In qualità di Presidente della Provincia di Agrigento mi sento direttamente coinvolto nella discussione. In qualità di possibile candidato alla carica di Presidente alle elezioni amministrative del 2013 credo di dovere, per chiarezza ed onestà intellettuale, esporre il mio pensiero, non essendo né attaccato alla poltrona, né difensore di posizioni precostituite.
Io mi sento di condividere la proposta di Raffaele Lombardo, e spiego il perché. La legge regionale n. 9 del 1986 che istituiva le Province Regionali da un lato confermava l'esistenza di questi Enti sovracomunali - l'istituzione della Provincia di Agrigento risale, di fatto, addirittura all'epoca dell'Unità d'Italia - e dall'altro ne rafforzava le funzioni in una sorta di anticipazione del decentramento amministrativo che oggi, federalismo fiscale a parte, dovrebbe essere alla base della pubblica amministrazione, con il conferimento agli enti locali di quelle funzioni che lo Stato o la Regione non possono assicurare con la necessaria attenzione.

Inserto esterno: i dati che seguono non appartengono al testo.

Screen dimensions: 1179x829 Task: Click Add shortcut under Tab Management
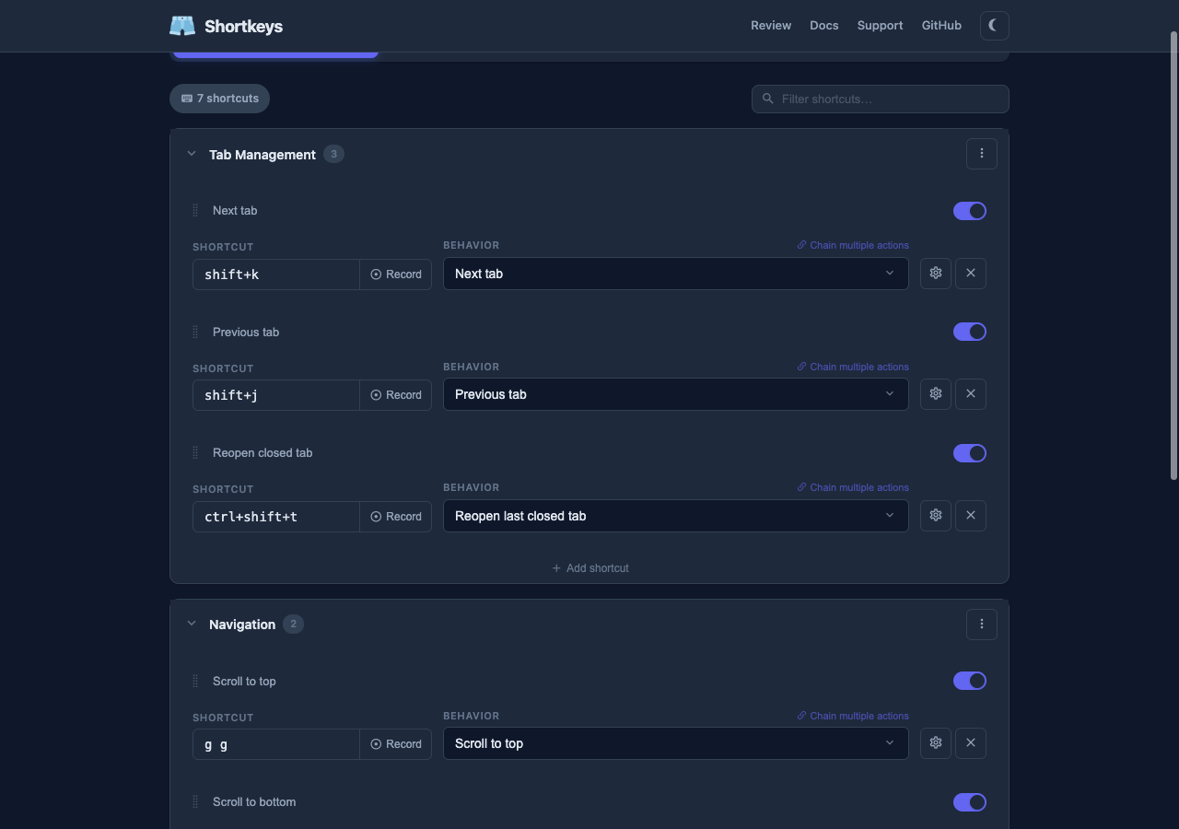[x=590, y=567]
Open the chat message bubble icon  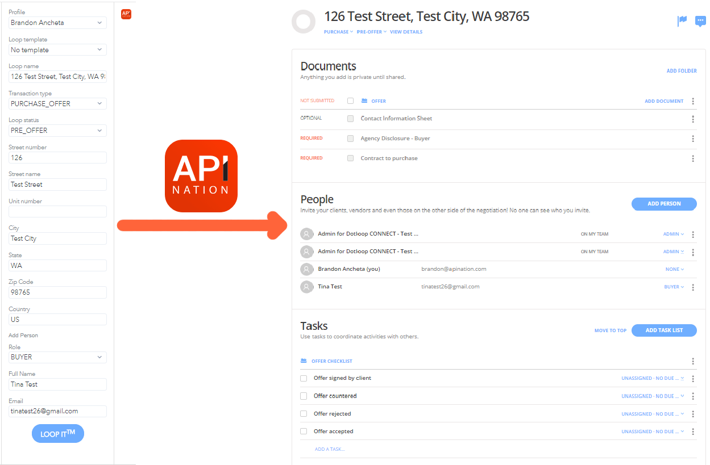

Tuttavia penso che lo spirito originario di quella legge sia stato in parte tradito o comunque disatteso: le Province in alcuni settori, per esempio il turismo, l'ambiente o l'istruzione, non hanno la piena possibilità di incidere sul territorio, dipendendo sempre e comunque dalla Regione e dal Governo Nazionale, i quali negli ultimi anni hanno assestato tagli sempre più pesanti ai trasferimenti, limitando di fatto le competenze e le buone intenzioni delle amministrazioni provinciali (ma mi sentirei di aggiungere degli enti locali in generale). Né si è mai compiuto appieno il trasferimento di altre importanti competenze, per esempio nel settore ambientale.
Se le cose dovessero mantenersi in questi termini, allora io, andando contro i miei interessi (politici, ovviamente) sono il primo a dire: basta, aboliamo le Province, e sia la Regione Siciliana ad assorbirne le competenze e il personale, precari compresi.
Tuttavia, tornando sulla volontà del Governatore Lombardo, andrà meglio chiarito il ruolo dei cosiddetti Consorzi di Comuni: quanti saranno? Quali criteri ispireranno la loro costituzione? Saranno a costo zero per le comunità, o serviranno solo a moltiplicare ulteriormente poltrone e centri di potere con un ulteriore aggravio della spesa pubblica? E, data per scontata la volontà di contenimento della spesa pubblica, le loro competenze saranno potenziate, rispetto a quelle possedute attualmente dalle Province, in ossequio alla logica del decentramento?
Se, invece, vogliamo mantenere in vita le Province, esaltandone il ruolo originario, quello parzialmente stabilito dalla legge 9, allora la politica dovrà rivederne il ruolo e i compiti istituzionali.
Le Province, in un contesto temporale in cui gli Ato stanno per andare in archivio, potrebbero avere un ruolo fondamentale nella gestione dei rifiuti e delle acque, nel coordinamento (anche parziale) della Protezione Civile e nel monitoraggio dell'inquinamento atmosferico, marino e delle acque. Voi direte: ma sono competenze che in parte possiede. Vero, e aggiungo: molto parzialmente. E per questo continuo ad evidenziare come la politica regionale e nazionale debba avere il coraggio di fare scelte ben precise, delegando in toto alle Province questi settori.
Se ciò avverrà, sarò il primo ad oppormi a qualsiasi trovata populista, che spaccia per risparmio una scelta demagogica e priva di logica. In caso contrario, se la Provincia dovrà continuare ad occuparsi di pulizia delle spiagge, di edilizia scolastica e viabilità (settori importantissimi ma pesantemente condizionati dal patto di stabilità che ci impedisce di operare al meglio), o se dovrà preoccuparsi di come spendere qualche migliaio di euro in proposte culturali o di rilancio del turismo, allora sarà meglio chiudere questa esperienza, lasciando a Stato, Regione e Comuni il compito di dare quelle risposte che la cittadinanza aspetta, invano, da tempo.
Senza ulteriore spazio per altre proposte che non siano a costo zero per il cittadino e non diano quelle risposte che la gente reclama.